Four hundred years ago, the Dutch humanist and jurisconsult Hugo Grotius was commissioned by the United Netherlands' East India Company (VOC) to write a defence of Admiral Jakob van Heemskerk's seizure of a Portuguese merchant carrack in the Straits of Singapore (February 1603). At the time he was twenty-one years old. What Grotius produced between 1604 and 1606 is a comprehensive political and historical expose on war. Today, this work is known as De Jure Praedae Commentarius, or Commentary on Law of Prize and Booty. Only part of this comprehensive manuscript was published during its author's lifetime and is known as Mare Liberum or Free Sea (1609). Mare Liberum is essentially a propagandistic treatise and argues for Holland's merchants to freely access emporia in Asia by unimpeded navigation across the high seas. The freedom of navigation forms a subset to the overarching arguments on the freedom of access and trade. This particular assessment of Mare Liberum stands in sharp contrast to past interpretations, insofar as these have placed the 'freedom of the seas' - and not the broader issues surrounding 'free trade' - at the forefront of scholarly attention. From this vantage point, Grotius was surprisingly consistent in his thinking on the broader issues of maritime trade and navigation.

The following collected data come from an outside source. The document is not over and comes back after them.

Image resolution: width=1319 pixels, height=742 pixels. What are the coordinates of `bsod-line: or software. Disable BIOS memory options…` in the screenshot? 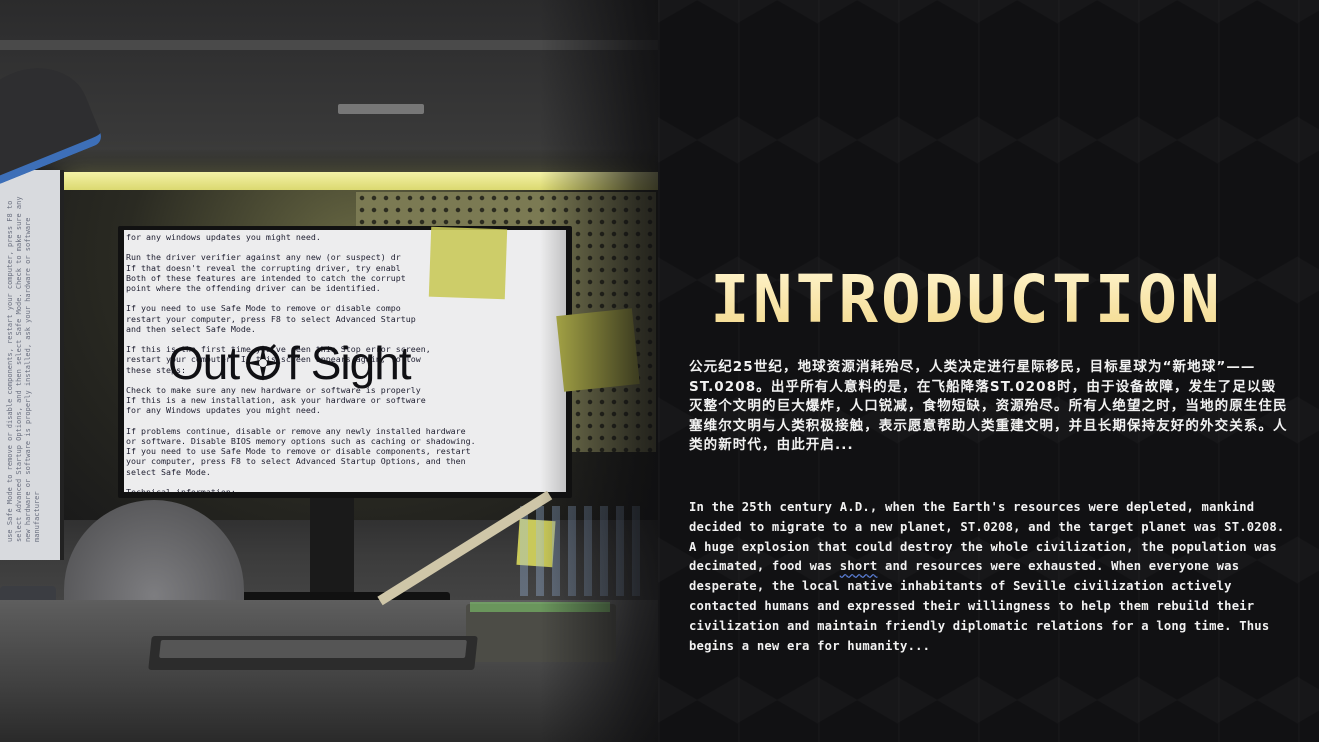 It's located at (301, 442).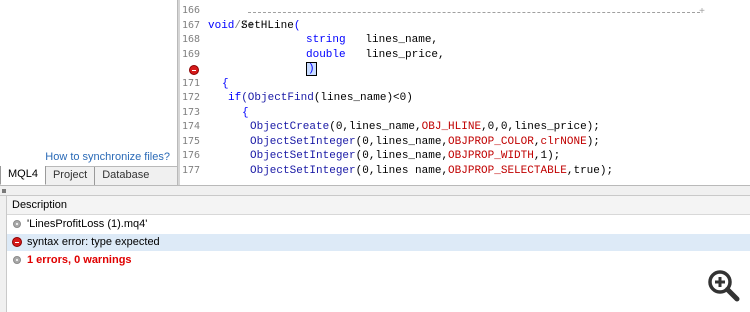  Describe the element at coordinates (94, 242) in the screenshot. I see `row-text: syntax error: type expected` at that location.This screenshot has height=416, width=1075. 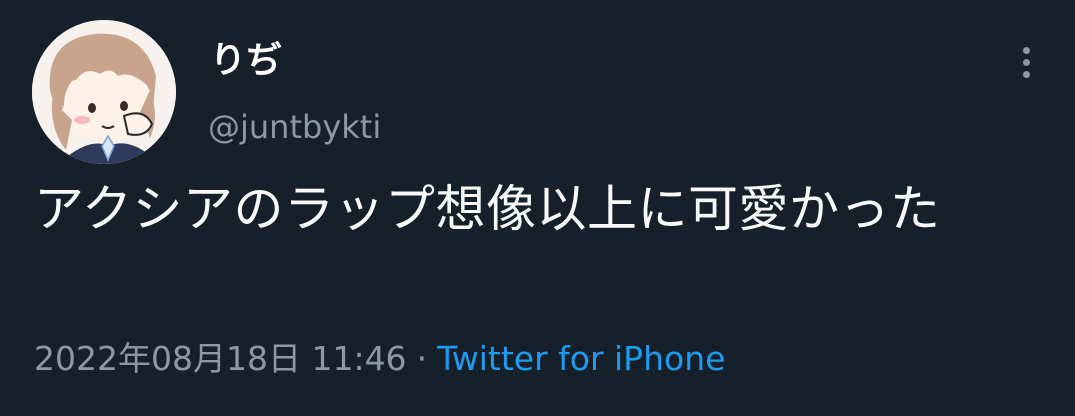 I want to click on more-vertical-icon, so click(x=1026, y=50).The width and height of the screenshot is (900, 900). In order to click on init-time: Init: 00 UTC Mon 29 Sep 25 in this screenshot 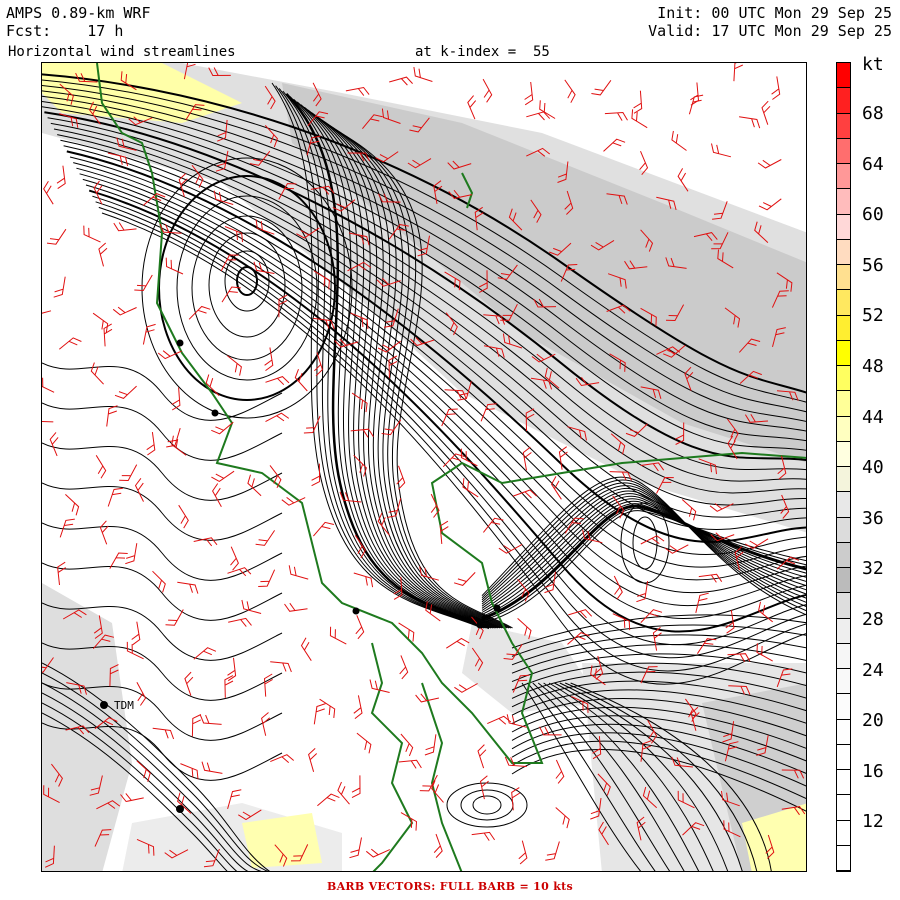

During the first two decades of the seventeenth century, Grotius lent a helping hand in the process of forging political and commercial treaties between the VOC and Asian rulers. Far from championing peace and the freedom of navigation on the high seas for which the Dutch humanist is best remembered in modern times, Grotius should also assume a place among the intellectual fathers of Dutch colonial rule in Asia.